«The Day After»: Wie Syrien nach Assad aussehen soll
Aktualisiert

«The Day After»Wie Syrien nach Assad aussehen soll

Die syrische Opposition hat sich bei sechs Geheimtreffen in Berlin über die Zukunft des Landes beraten. Auch die Schweiz bezahlte mit.

Nach einer Serie von Geheimtreffen in Berlin haben sich syrische Oppositionelle auf einen Plan für die Zeit nach einem Ende des Assad-Regimes verständigt. Das Dokument mit dem Namen «The Day After» («Der Tag danach») wurde am Dienstag offiziell vorgestellt.

Die etwa 45 Gegner von Präsident Baschar al-Assad sprechen sich darin für eine verfassunggebende Versammlung und die Auflösung aller Geheimgefängnisse aus.

Ausdrücklich bekennen sich die Regimekritiker zu den allgemeinen Menschenrechten und zur Demokratie. Wörtlich heisst es darin: «Aus einem Staat, der in Willkürherrschaft von Einzelnen regiert wird, muss in Syrien ein Rechtsstaat werden.»

Der Exil-Syrer Amr al-Azm sagte bei der Vorstellung des Papiers, Ziel des Projekts sei es, die Bildung einer Übergangsregierung vorzubereiten.

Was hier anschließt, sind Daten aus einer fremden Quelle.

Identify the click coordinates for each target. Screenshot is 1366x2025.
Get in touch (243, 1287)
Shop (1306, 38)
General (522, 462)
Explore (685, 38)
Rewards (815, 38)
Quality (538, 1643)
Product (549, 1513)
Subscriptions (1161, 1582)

Videobotschaft an Asma al-Assad

Sechs geheime Treffen

Das Papier wurde seit Beginn des Jahres bei insgesamt sechs Treffen in Berlin erarbeitet. Beteiligt waren das bekannteste Oppositionsbündnis, der Syrische Nationalrat (SNC), aber auch andere Kräfte aus unterschiedlichen politischen, ethnischen und religiösen Lagern. Aus Sorge vor dem syrischen Geheimdienst wurden die Treffen geheim gehalten. Mit dem Plan will die Gruppe auch dem Vorwurf der Zerstrittenheit entgegentreten, dem sich die Opposition immer wieder ausgesetzt sieht.

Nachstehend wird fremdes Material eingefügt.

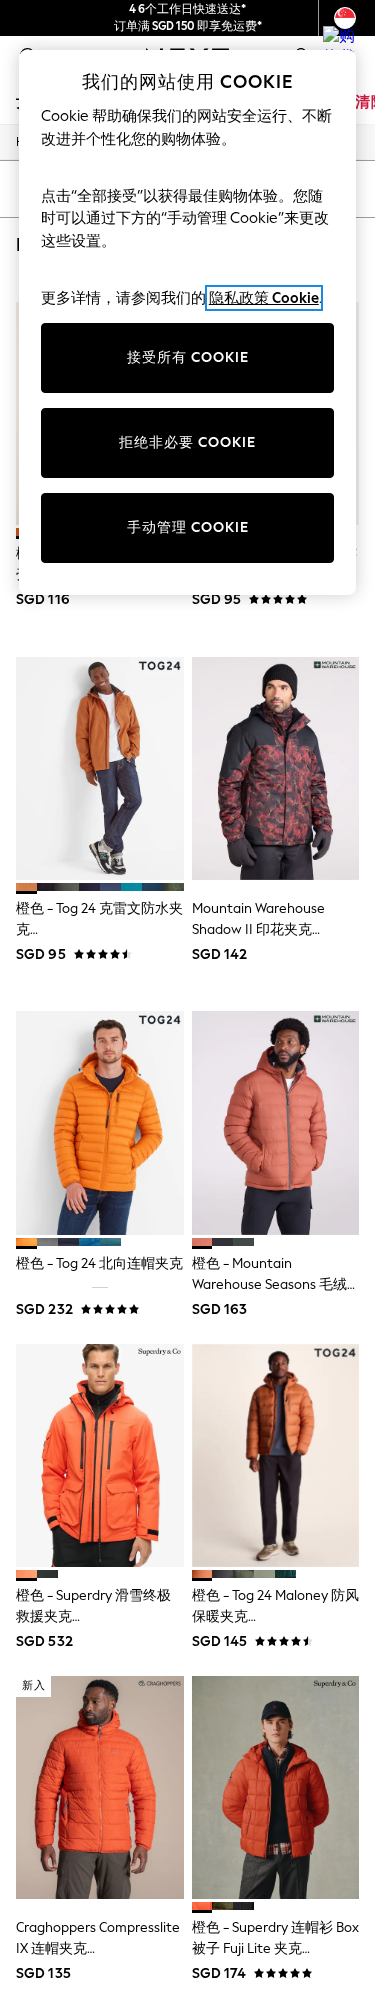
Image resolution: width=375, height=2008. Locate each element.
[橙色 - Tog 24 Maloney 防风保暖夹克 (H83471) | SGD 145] (276, 1455)
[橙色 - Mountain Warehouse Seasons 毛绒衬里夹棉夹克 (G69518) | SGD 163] (276, 1122)
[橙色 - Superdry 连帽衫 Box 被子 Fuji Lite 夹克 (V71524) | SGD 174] (276, 1787)
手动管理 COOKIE (188, 527)
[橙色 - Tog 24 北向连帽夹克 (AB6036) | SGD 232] (100, 1122)
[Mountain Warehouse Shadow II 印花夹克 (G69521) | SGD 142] (276, 768)
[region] (188, 322)
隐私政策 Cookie (264, 298)
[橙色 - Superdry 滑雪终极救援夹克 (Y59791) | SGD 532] (100, 1455)
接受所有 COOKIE (188, 357)
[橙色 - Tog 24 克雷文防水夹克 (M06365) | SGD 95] (100, 768)
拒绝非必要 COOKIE (187, 442)
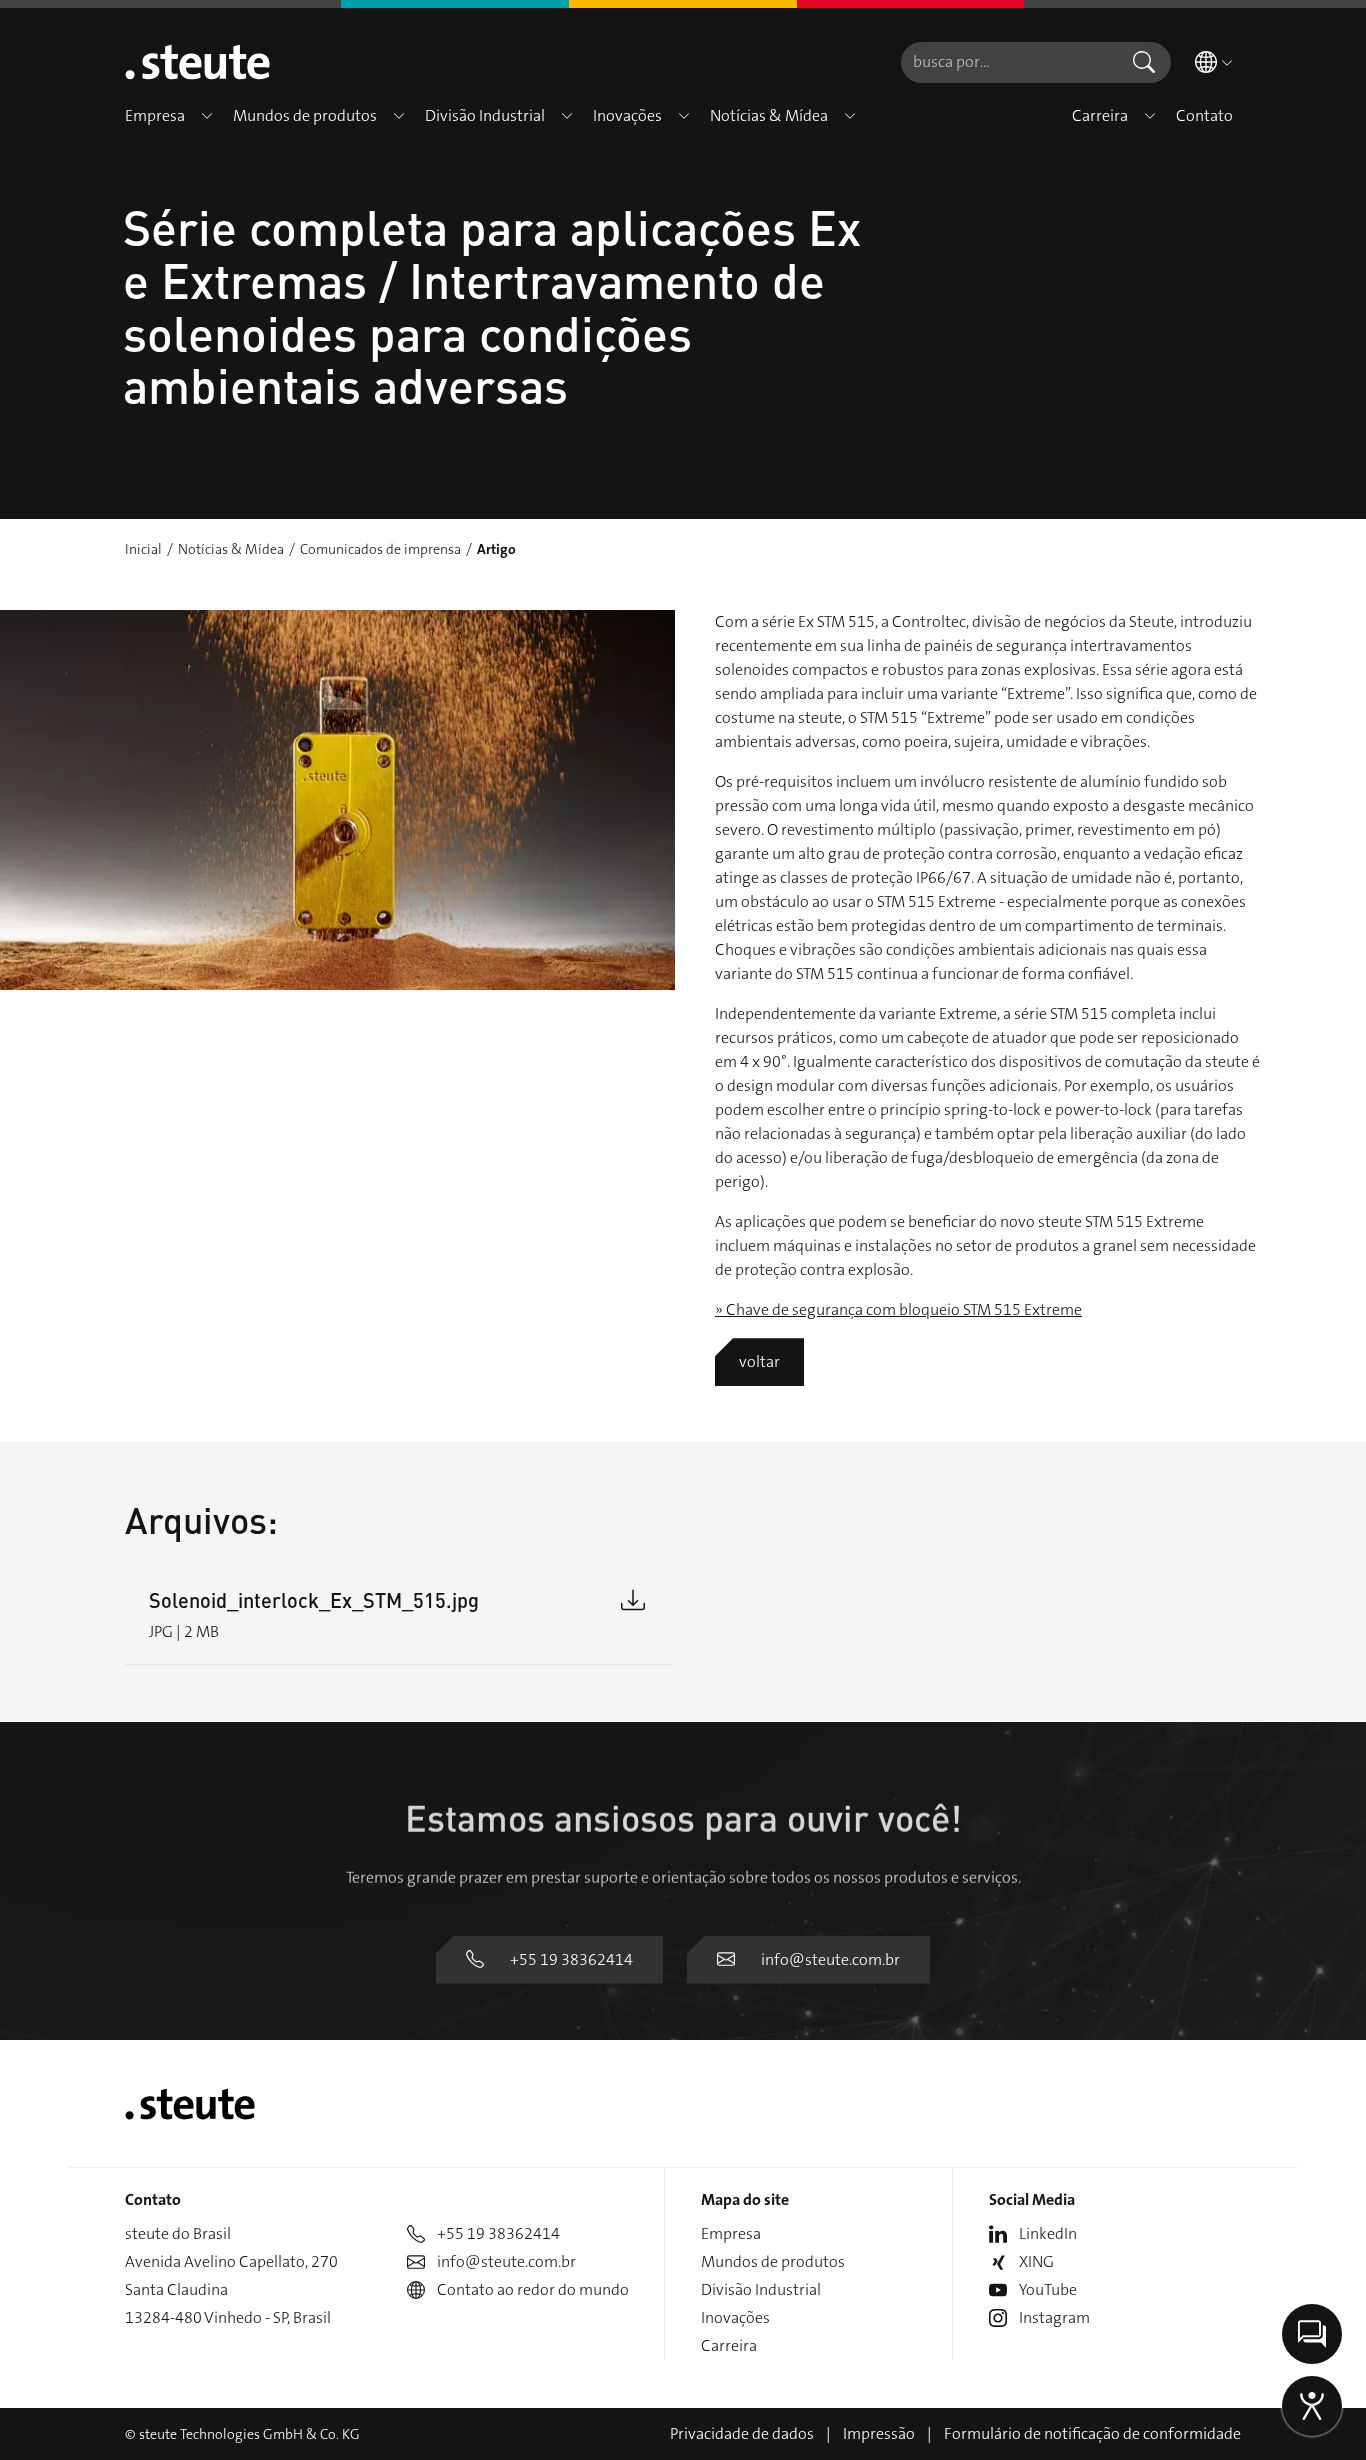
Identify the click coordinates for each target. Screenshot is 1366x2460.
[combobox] (1009, 62)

Abdulbaset Sieda besucht die Schweiz

Auf eine Prognose, wann es mit dem Assad-Regime zu Ende sein könnte, legt sich darin niemand fest. Syrien werde danach jedoch vor grossen Herausforderungen stehen, sowohl auf wirtschaftlichen und sozialem Gebiet als auch in Sicherheitsfragen.

«Autoritäres Erbe soll gebrochen werden»

In dem Plan geht es auch um Reformen für Armee, Justiz und den Sicherheitsapparat. Es heisst darin: «Die neue politische Führung und Regierung muss mit einem klaren Bekenntnis zu politischen Grundsätzen und Verfahren zeigen, dass sie mit dem autoritären Erbe bricht.»

Die erst in diesem Jahr verabschiedete neue Verfassung müsse wieder abgeschafft und durch einen vorübergehenden Gesetzesrahmen ersetzt werden, der allen Syrern die gleichen Rechte garantiert. Grundlage dafür könnte die alte syrische Verfassung von 1950 sein.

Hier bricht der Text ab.